Secondly, many press reports focused on the process of election by a blindfolded child drawing lots (doubtless after careful consideration of all the candidates whose names were offered). This got me to thinking - are there any similarly unusual processes for appointing bishops, patriarchs and other leaders in the Eastern Churches in communion with Rome?

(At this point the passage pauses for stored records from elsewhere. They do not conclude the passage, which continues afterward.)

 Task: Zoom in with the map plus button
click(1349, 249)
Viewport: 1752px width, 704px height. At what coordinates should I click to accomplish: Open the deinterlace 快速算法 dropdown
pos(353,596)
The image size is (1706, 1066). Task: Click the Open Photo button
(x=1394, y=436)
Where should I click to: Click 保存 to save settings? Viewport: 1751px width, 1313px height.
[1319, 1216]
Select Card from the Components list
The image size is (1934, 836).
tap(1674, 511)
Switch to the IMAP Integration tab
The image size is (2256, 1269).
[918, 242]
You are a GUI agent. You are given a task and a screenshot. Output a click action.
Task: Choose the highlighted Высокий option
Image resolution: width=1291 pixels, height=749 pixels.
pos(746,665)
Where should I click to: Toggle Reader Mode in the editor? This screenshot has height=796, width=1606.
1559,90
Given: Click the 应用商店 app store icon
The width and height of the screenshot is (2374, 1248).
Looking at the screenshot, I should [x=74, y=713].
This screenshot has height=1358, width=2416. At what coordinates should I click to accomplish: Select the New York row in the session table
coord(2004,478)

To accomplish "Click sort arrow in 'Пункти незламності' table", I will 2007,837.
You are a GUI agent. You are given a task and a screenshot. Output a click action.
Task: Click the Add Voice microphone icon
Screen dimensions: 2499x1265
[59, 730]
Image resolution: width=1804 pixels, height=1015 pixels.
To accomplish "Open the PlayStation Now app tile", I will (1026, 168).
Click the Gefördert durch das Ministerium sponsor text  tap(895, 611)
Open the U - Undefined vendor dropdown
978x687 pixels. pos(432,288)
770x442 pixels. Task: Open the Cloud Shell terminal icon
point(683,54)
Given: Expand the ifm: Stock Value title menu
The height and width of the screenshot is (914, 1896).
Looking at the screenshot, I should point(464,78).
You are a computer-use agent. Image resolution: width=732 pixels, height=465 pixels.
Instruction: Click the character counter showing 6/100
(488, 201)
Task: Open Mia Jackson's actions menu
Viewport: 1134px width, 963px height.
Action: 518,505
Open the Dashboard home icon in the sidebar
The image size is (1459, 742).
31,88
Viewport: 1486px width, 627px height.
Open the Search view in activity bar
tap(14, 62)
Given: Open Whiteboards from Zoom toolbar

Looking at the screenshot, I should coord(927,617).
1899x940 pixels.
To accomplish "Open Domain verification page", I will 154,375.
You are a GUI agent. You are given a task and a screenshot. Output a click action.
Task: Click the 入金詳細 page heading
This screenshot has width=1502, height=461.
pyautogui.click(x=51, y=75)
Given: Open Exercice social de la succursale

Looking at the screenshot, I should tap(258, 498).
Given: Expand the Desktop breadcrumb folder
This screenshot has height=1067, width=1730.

Finally, I started to think of the bizarre array of electoral practices common in Europe before the Council of Trent, bishops appointed by kings, monasteries, orders of knights, etc. At that time, the Pope still retained a veto, but this was only exercised by exception, not by rule. I know the same is true now of Papal confirmations of appointments by synods in some Eastern Churches - the Pope can say no, but is expected not to. I wonder if the concerns many Orthodox have about the universal jurisdiction claimed by the Holy Father is not so much about the claim, which can be evidenced early in Church history, but in the normative use of that claim (the Pope is the normal first and last word on the appointment of every Catholic bishop, although this was not always so).

Anyway, just some ramblings. May God bless the Copts.

Domine, ut unum sint.
 
Firstly, blessings and congratulations to any Copts on this board on the election of HH Theodore II. Many years.

Secondly, many press reports focused on the process of election by a blindfolded child drawing lots (doubtless after careful consideration of all the candidates whose names were offered). This got me to thinking - are there any similarly unusual processes for appointing bishops, patriarchs and other leaders in the Eastern Churches in communion with Rome?
The casting of lots is really not all that unusual, broadly speaking (e.g., it is found in the Bible, and is not a Coptic-specific phenomenon), though it is certainly not the norm historically. It has happened on occasion in the Eastern Orthodox Church (see: Patriarch Tikhon of Moscow). However it was only recently established as the normative way of selection in the Coptic Orthodox Church, and for that reason many people have argued that it should be abolished. Following earlier controversies in the 1920s, bylaws were adopted in 1957 that regulate the election process. These bylaws are actually not all that popular, and the locum tenens, HE Metropolitan Pakhomious, asked that all candidates to the papacy confirm in writing that they will work during the first year of their papacy on amending the bylaws to something more agreeable to everybody (mainly restrictions on who can vote).